Task prompt
Your output should be the lines of the data that follow, reproduced exactly from the first through the line bearing "Guiraudie (322, 93)".

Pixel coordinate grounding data
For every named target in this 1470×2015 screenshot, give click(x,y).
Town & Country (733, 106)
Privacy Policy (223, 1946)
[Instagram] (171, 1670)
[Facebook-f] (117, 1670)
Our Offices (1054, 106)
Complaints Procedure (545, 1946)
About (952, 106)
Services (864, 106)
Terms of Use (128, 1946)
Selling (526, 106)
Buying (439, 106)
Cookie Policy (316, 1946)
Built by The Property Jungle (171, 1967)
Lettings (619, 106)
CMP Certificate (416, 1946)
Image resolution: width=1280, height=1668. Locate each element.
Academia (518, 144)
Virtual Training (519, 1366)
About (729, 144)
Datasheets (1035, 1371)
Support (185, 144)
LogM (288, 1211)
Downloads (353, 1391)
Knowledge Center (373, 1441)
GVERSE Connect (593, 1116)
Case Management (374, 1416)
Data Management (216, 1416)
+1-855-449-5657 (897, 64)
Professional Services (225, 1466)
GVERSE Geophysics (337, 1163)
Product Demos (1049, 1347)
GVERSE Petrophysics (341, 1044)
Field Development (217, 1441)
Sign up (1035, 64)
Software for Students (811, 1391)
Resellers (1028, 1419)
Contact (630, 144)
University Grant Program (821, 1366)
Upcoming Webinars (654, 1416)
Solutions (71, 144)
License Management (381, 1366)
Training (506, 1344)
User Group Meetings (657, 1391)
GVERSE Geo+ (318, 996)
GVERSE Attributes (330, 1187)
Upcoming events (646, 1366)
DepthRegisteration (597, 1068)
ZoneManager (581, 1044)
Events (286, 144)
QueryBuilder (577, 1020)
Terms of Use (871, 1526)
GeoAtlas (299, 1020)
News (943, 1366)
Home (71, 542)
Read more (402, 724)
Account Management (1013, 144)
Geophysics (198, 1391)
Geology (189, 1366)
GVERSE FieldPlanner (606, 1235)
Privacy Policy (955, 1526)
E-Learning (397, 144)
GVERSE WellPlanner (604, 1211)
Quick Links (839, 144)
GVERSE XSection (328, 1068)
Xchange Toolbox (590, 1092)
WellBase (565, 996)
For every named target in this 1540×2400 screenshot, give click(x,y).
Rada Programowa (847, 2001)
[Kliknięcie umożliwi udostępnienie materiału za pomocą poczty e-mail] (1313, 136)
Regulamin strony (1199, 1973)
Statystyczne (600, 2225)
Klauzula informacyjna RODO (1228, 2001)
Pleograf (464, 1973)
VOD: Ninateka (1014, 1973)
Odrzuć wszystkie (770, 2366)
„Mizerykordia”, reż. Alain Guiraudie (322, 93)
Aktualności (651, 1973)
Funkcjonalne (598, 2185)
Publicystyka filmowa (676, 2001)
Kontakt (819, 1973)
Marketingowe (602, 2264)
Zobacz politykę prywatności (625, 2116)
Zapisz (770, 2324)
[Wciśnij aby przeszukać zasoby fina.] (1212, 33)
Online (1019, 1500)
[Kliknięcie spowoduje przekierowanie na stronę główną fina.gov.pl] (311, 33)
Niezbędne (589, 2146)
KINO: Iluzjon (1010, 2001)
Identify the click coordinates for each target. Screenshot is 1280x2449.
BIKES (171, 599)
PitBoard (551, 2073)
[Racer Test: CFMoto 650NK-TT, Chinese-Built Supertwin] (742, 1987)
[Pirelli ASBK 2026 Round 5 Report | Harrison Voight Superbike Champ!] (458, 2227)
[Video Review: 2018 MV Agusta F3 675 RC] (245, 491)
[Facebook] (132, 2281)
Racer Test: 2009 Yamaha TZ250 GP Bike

Response to this task
For every named target in this 1470×2015 screenshot, give click(x,y).
Town & Country (733, 106)
Privacy Policy (223, 1946)
[Instagram] (171, 1670)
[Facebook-f] (117, 1670)
Our Offices (1054, 106)
Complaints Procedure (545, 1946)
About (952, 106)
Services (864, 106)
Terms of Use (128, 1946)
Selling (526, 106)
Buying (439, 106)
Cookie Policy (316, 1946)
Built by The Property Jungle (171, 1967)
Lettings (619, 106)
CMP Certificate (416, 1946)
Image resolution: width=1280, height=1668. Locate each element.
Academia (518, 144)
Virtual Training (519, 1366)
About (729, 144)
Datasheets (1035, 1371)
Support (185, 144)
LogM (288, 1211)
Downloads (353, 1391)
Knowledge Center (373, 1441)
GVERSE Connect (593, 1116)
Case Management (374, 1416)
Data Management (216, 1416)
+1-855-449-5657 (897, 64)
Professional Services (225, 1466)
GVERSE Geophysics (337, 1163)
Product Demos (1049, 1347)
GVERSE Petrophysics (341, 1044)
Field Development (217, 1441)
Sign up (1035, 64)
Software for Students (811, 1391)
Resellers (1028, 1419)
Contact (630, 144)
University Grant Program (821, 1366)
Upcoming Webinars (654, 1416)
Solutions (71, 144)
License Management (381, 1366)
Training (506, 1344)
User Group Meetings (657, 1391)
GVERSE Geo+ (318, 996)
GVERSE Attributes (330, 1187)
Upcoming events (646, 1366)
DepthRegisteration (597, 1068)
ZoneManager (581, 1044)
Events (286, 144)
QueryBuilder (577, 1020)
Terms of Use (871, 1526)
GeoAtlas (299, 1020)
News (943, 1366)
Home (71, 542)
Read more (402, 724)
Account Management (1013, 144)
Geophysics (198, 1391)
Geology (189, 1366)
GVERSE FieldPlanner (606, 1235)
Privacy Policy (955, 1526)
E-Learning (397, 144)
GVERSE WellPlanner (604, 1211)
Quick Links (839, 144)
GVERSE XSection (328, 1068)
Xchange Toolbox (590, 1092)
WellBase (565, 996)
For every named target in this 1540×2400 screenshot, give click(x,y).
Rada Programowa (847, 2001)
[Kliknięcie umożliwi udostępnienie materiału za pomocą poczty e-mail] (1313, 136)
Regulamin strony (1199, 1973)
Statystyczne (600, 2225)
Klauzula informacyjna RODO (1228, 2001)
Pleograf (464, 1973)
VOD: Ninateka (1014, 1973)
Odrzuć wszystkie (770, 2366)
„Mizerykordia”, reż. Alain Guiraudie (322, 93)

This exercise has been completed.